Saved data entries
╭──

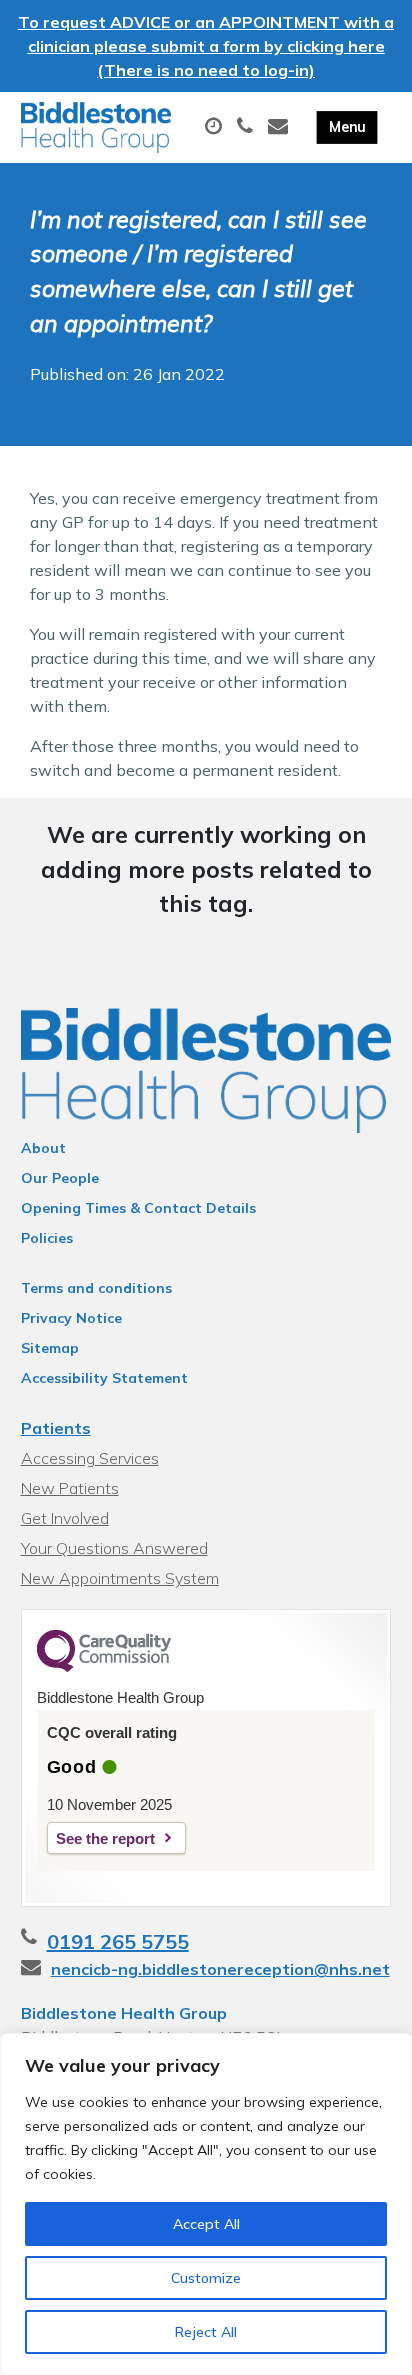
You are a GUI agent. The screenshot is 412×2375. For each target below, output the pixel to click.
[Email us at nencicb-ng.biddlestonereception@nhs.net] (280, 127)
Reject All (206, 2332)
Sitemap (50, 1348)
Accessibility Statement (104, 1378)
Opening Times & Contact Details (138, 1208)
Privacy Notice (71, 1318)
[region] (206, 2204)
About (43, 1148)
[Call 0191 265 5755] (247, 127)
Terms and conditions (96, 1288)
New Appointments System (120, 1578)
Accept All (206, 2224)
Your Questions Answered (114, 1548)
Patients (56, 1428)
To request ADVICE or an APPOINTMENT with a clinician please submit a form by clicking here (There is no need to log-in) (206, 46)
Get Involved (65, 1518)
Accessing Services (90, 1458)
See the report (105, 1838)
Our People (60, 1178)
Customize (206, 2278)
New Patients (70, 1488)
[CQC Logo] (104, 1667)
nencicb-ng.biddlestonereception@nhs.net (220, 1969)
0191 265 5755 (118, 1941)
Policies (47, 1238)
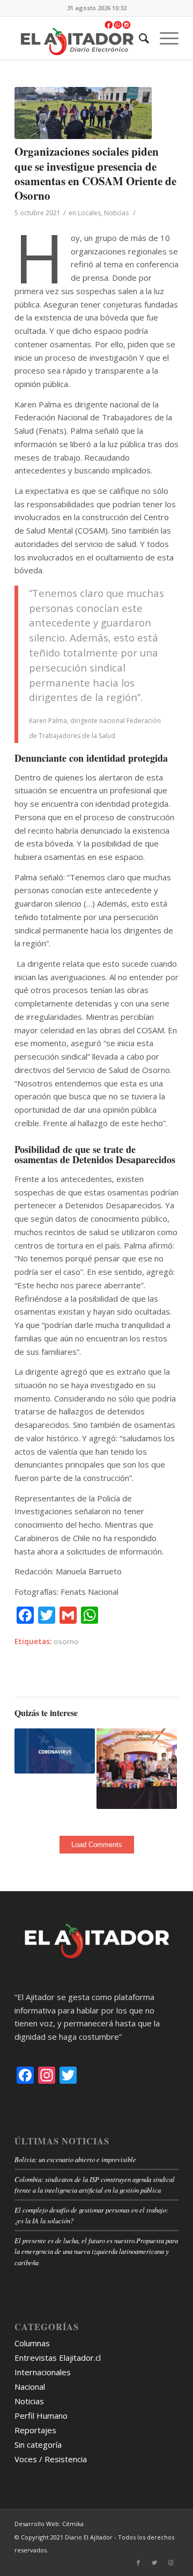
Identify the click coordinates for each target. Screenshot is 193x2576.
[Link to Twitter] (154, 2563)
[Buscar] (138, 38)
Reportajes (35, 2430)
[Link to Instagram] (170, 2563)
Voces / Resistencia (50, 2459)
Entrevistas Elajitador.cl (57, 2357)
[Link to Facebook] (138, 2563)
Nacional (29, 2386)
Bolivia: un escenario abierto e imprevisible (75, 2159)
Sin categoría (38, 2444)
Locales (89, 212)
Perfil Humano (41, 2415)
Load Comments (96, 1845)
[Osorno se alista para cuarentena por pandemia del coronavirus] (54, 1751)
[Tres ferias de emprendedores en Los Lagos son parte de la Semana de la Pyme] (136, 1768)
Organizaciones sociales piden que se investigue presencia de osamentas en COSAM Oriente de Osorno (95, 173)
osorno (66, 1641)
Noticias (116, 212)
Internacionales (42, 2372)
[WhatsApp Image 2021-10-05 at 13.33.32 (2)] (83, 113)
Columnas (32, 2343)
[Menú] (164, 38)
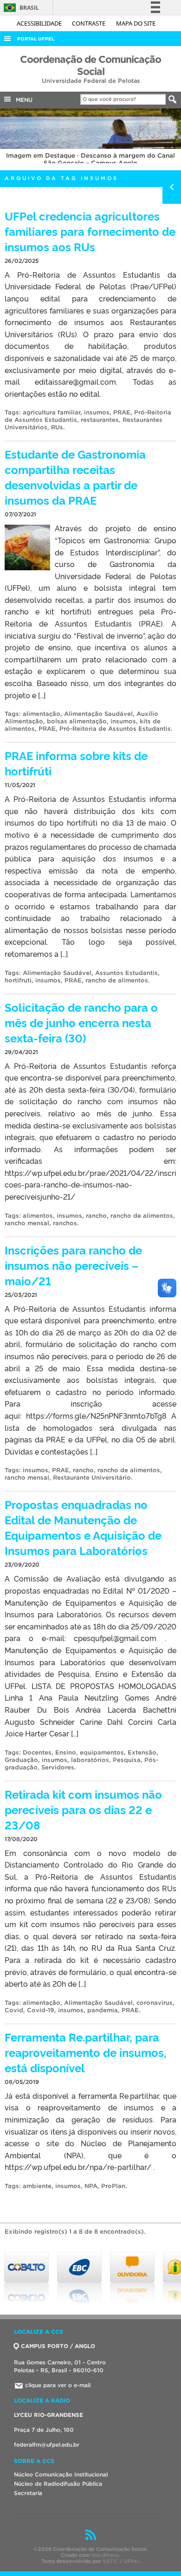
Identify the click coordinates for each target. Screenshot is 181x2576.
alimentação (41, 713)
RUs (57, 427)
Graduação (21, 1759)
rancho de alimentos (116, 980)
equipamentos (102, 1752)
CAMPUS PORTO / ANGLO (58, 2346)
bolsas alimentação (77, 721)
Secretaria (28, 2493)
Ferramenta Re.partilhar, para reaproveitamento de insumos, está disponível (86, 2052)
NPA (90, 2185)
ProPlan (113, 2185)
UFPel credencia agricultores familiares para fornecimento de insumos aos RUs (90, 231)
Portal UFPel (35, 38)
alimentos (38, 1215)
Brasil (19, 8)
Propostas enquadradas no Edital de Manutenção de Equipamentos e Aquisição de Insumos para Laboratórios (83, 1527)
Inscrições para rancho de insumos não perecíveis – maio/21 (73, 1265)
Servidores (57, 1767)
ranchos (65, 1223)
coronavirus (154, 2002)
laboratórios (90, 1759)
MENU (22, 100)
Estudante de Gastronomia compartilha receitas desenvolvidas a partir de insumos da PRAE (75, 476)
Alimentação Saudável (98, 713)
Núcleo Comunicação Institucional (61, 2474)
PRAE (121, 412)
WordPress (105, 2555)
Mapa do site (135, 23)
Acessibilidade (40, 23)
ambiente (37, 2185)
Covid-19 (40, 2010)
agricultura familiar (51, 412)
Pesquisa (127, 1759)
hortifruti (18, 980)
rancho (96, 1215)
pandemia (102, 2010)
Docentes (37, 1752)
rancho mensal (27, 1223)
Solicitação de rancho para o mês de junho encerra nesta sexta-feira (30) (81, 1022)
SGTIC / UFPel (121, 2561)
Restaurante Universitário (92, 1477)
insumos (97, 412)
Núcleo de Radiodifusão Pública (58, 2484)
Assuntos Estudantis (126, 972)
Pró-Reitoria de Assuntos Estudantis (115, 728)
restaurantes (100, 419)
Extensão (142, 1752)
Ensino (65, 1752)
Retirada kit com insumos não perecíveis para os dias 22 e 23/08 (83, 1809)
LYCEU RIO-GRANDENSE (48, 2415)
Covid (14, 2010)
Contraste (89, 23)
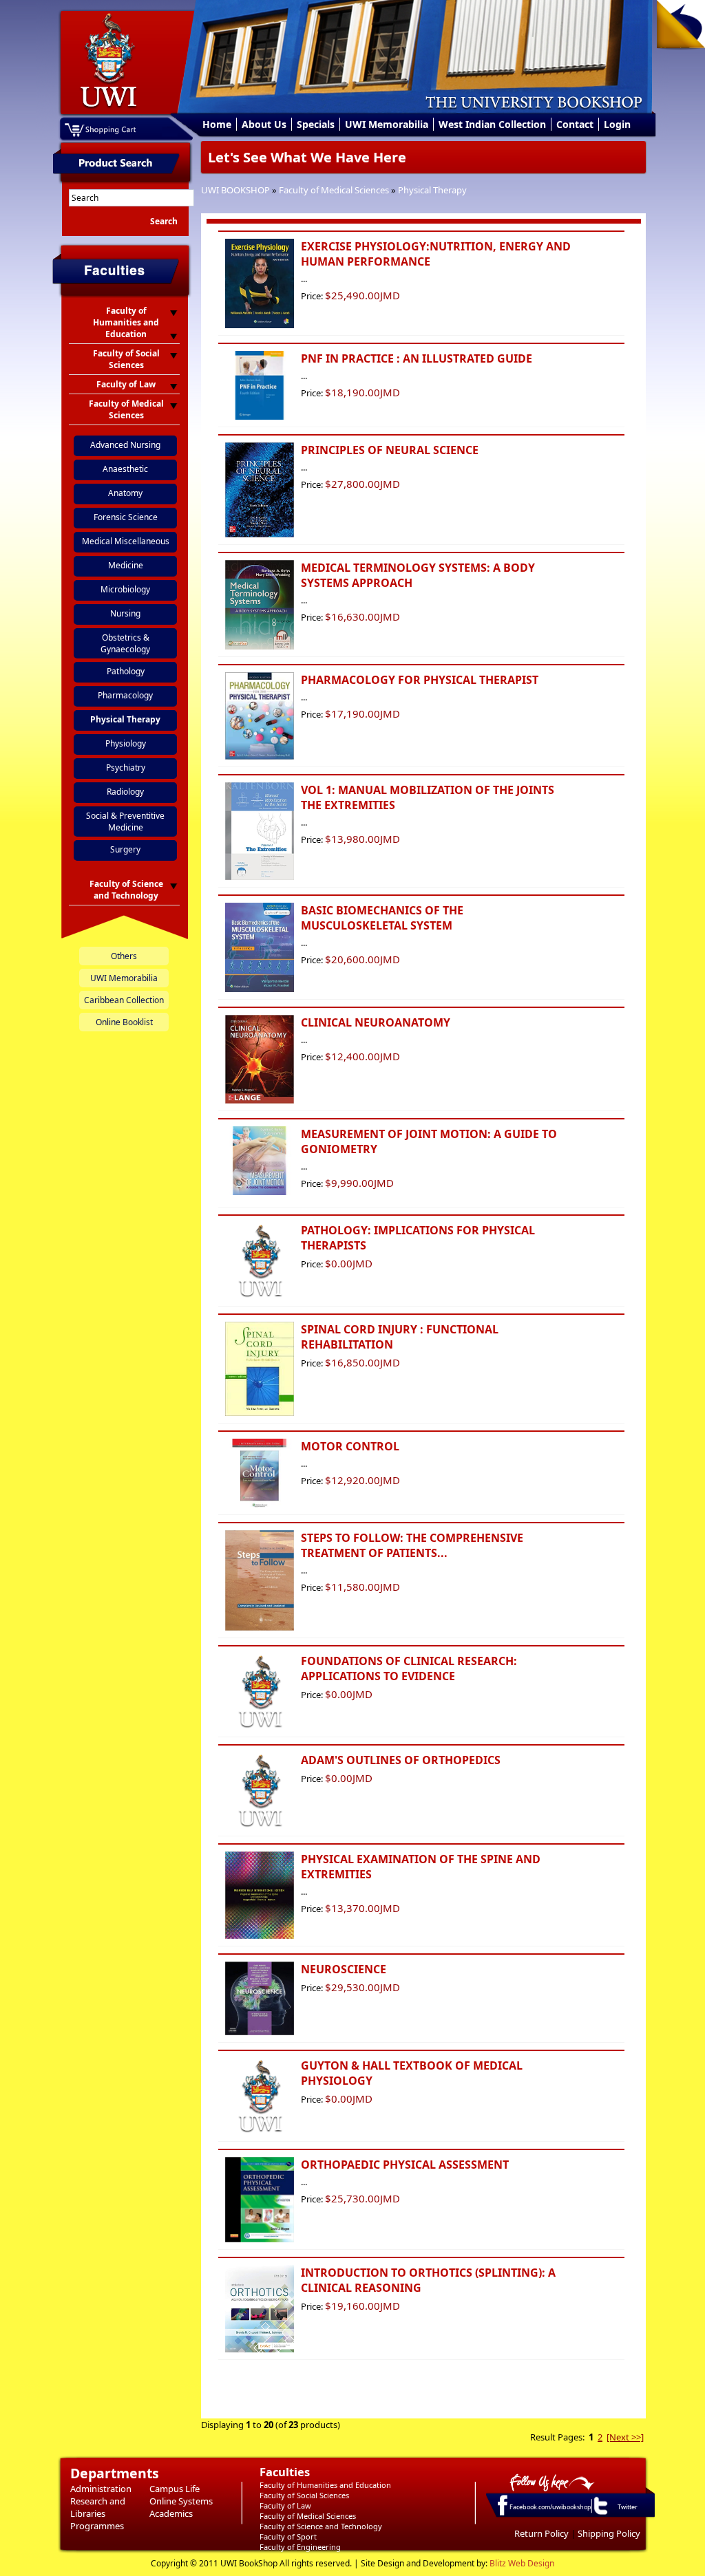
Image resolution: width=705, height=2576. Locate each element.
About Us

╰──

Problem to solve: Reproduce exactly and only the lines from the "MENU (22, 100)" line to the last line of the records above. Do not carry over any pictures.

Output for this task:
MENU (22, 100)
Estudante de Gastronomia compartilha receitas desenvolvidas a partir de insumos da PRAE (75, 476)
Alimentação Saudável (98, 713)
Núcleo Comunicação Institucional (61, 2474)
PRAE (121, 412)
WordPress (105, 2555)
Mapa do site (135, 23)
Acessibilidade (40, 23)
ambiente (37, 2185)
Covid-19 (40, 2010)
agricultura familiar (51, 412)
Pesquisa (127, 1759)
hortifruti (18, 980)
rancho (96, 1215)
pandemia (102, 2010)
Docentes (37, 1752)
rancho mensal (27, 1223)
Solicitação de rancho para o mês de junho encerra nesta sexta-feira (30) (81, 1022)
SGTIC / UFPel (121, 2561)
Restaurante Universitário (92, 1477)
insumos (97, 412)
Núcleo de Radiodifusão Pública (58, 2484)
Assuntos Estudantis (126, 972)
Pró-Reitoria de Assuntos Estudantis (115, 728)
restaurantes (100, 419)
Extensão (142, 1752)
Ensino (65, 1752)
Retirada kit com insumos não perecíveis para os dias 22 e 23/08 (83, 1809)
LYCEU RIO-GRANDENSE (48, 2415)
Covid (14, 2010)
Contraste (89, 23)
Image resolution: width=705, height=2576. Locate each element.
About Us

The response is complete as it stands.